Elida head coach Dennis Thompson said mental breakdowns on the back nine can be attributed to the high scores.
Thompson said the team started out strong and posted a 161 on the front nine. However, the course and the pressure began to take its toll on the the second nine.
“We actually beat ourselves mentally on the back,” Thompson said. “On the front we were pretty solid and were really in pretty good position but then on the back, shots didn’t go like they wanted to and they didn’t fight through them mentally, and they let a couple of things affect them the next two or three holes, and you can’t do that at this level on this course.”
Thompson pointed out to his golfers that this is a 36-hole event and that even though you have a couple of bad holes, you have the opportunity to make those up on later holes over the course of the two days.
“We have a lot of golf to play, and I think we are in a position if we can play well tomorrow we can make the top half,” Thompson said. “I was hoping to be closer to a 320, and it probably should have been if we would have fought harder mentally through some of the holes. I am not totally displeased with 333 but after shooting a 161 I was hoping for a better score.”
Thompson praised the efforts of Ethan Harmon.
“He was really tuned in especially on the back,” Thompson said.
Gavin Harmon, disappointed with his number, said he didn’t have things bounce his way.
“I struggled,” Gavin Harmon said. “The greens were tough, and I hit some terrible shots. I will work on it tomorrow and hopefully get some of those approach shots closer. My seconds shots could have been a lot better.”
For the three newcomers to state, Carson Harmon, Creps and Jolliff, all agreed that the Scarlet course was definitely a challenge physically and mentally.
“The course was pretty difficult today,” Creps said. “Today I got myself into some bad situations and had way too many strokes than I wanted to.”
Jolliff said he battled the greens all day.
“They mowed the greens this morning and rolled them so they were pretty tough,” Jolliff said. “I was hitting the green but they weren’t sticking.

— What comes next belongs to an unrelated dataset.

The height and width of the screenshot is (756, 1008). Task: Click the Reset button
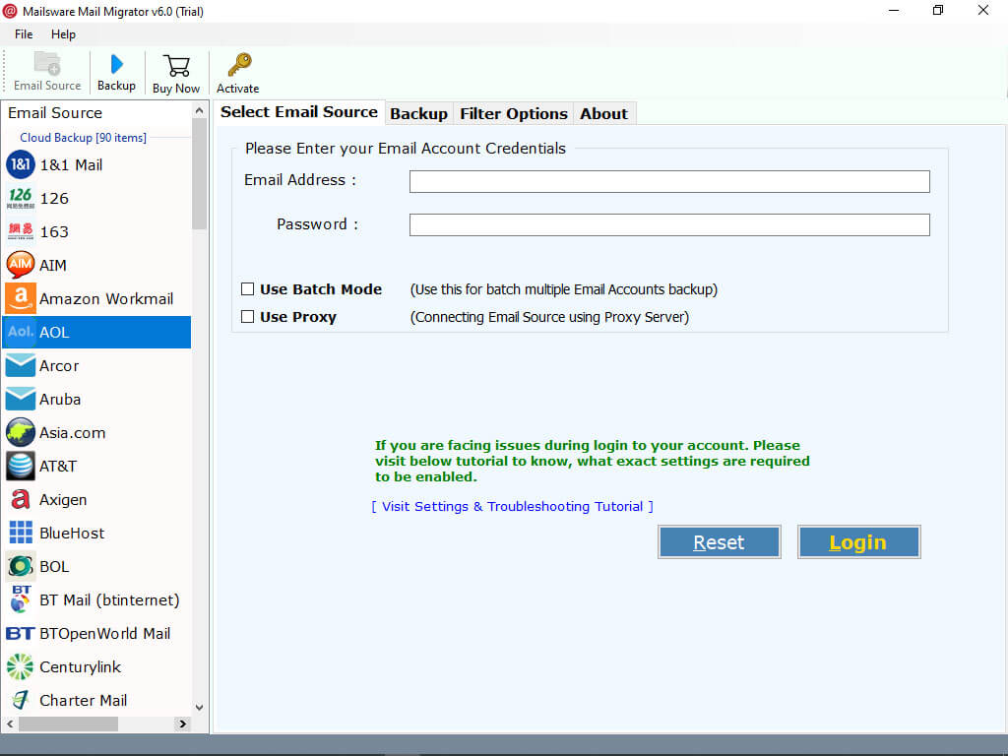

The front nine I played pretty well. I shot a 43 but on the back nine, my driver and everything off the tee started getting a little rough so it put me in bad positions so I couldn’t even make the greens.”
Carson Harmon said he had a lot of unlucky breaks and said the greens were difficult to read.
“The greens are just crazy,” Carson Harmon said. “They are an illusion. You don’t know how to read them. If you lived here you could probably eventually figure them out.”
When asked what he needed to do to improve on day two, Carson Harmon’s answer was honest.
“I have no idea,” he said. “I hit a shot in the bunker and I don’t know where it went. I think somebody picked it up or something. It just disappeared.”
Adding to the pressure was the fact that Elida was paired with Dublin Jerome and St. Ignatius, two of the top teams in the state.
“This is the best competition we have seen this whole entire year. Their five man shoots just like our one man shoots,” Creps said.